AK: Introduce get_random_uniform()

This is arc4random_uniform(), but inside AK.

AK/Random.cpp

@@ -0,0 +1,31 @@
+/*
+ * Copyright (c) 2021, the SerenityOS developers.
+ *
+ * SPDX-License-Identifier: BSD-2-Clause
+ */
+
+#include <AK/Random.h>
+
+namespace AK {
+
+u32 get_random_uniform(u32 max_bounds)
+{
+    // If we try to divide all 2**32 numbers into groups of "max_bounds" numbers, we may end up
+    // with a group around 2**32-1 that is a bit too small. For this reason, the implementation
+    // `arc4random() % max_bounds` would be insufficient. Here we compute the last number of the
+    // last "full group". Note that if max_bounds is a divisor of UINT32_MAX,
+    // then we end up with UINT32_MAX:
+    const u32 max_usable = UINT32_MAX - (static_cast<u64>(UINT32_MAX) + 1) % max_bounds;
+    auto random_value = get_random<u32>();
+    for (int i = 0; i < 20 && random_value > max_usable; ++i) {
+        // By chance we picked a value from the incomplete group. Note that this group has size at
+        // most 2**31-1, so picking this group has a chance of less than 50%.
+        // In practice, this means that for the worst possible input, there is still only a
+        // once-in-a-million chance to get to iteration 20. In theory we should be able to loop
+        // forever. Here we prefer marginally imperfect random numbers over weird runtime behavior.
+        random_value = get_random<u32>();
+    }
+    return random_value % max_bounds;
+}
+
+}

AK/Random.h

@@ -41,7 +41,10 @@ inline T get_random()
     return t;
 }
 
+u32 get_random_uniform(u32 max_bounds);
+
 }
 
 using AK::fill_with_random;
 using AK::get_random;
+using AK::get_random_uniform;

Userland/Libraries/LibC/stdlib.cpp

@@ -7,6 +7,7 @@
 #include <AK/Assertions.h>
 #include <AK/HashMap.h>
 #include <AK/Noncopyable.h>
+#include <AK/Random.h>
 #include <AK/StdLibExtras.h>
 #include <AK/Types.h>
 #include <AK/Utf8View.h>
@@ -1093,22 +1094,7 @@ void arc4random_buf(void* buffer, size_t buffer_size)
 
 uint32_t arc4random_uniform(uint32_t max_bounds)
 {
-    // If we try to divide all 2**32 numbers into groups of "max_bounds" numbers, we may end up
-    // with a group around 2**32-1 that is a bit too small.
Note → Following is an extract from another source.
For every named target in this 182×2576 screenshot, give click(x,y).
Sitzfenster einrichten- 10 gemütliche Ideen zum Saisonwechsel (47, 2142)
For this reason, the implementation
-    // `arc4random() % max_bounds` would be insufficient. Here we compute the last number of the
-    // last "full group". Note that if max_bounds is a divisor of UINT32_MAX,
-    // then we end up with UINT32_MAX:
-    const uint32_t max_usable = UINT32_MAX - (static_cast<uint64_t>(UINT32_MAX) + 1) % max_bounds;
-    uint32_t random_value = arc4random();
-    for (int i = 0; i < 20 && random_value > max_usable; ++i) {
-        // By chance we picked a value from the incomplete group. Note that this group has size at
-        // most 2**31-1, so picking this group has a chance of less than 50%.
-        // In practice, this means that for the worst possible input, there is still only a
-        // once-in-a-million chance to get to iteration 20. In theory we should be able to loop
-        // forever. Here we prefer marginally imperfect random numbers over weird runtime behavior.
-        random_value = arc4random();
-    }
-    return random_value % max_bounds;
+    return AK::get_random_uniform(max_bounds);
 }
 
 char* realpath(const char* pathname, char* buffer)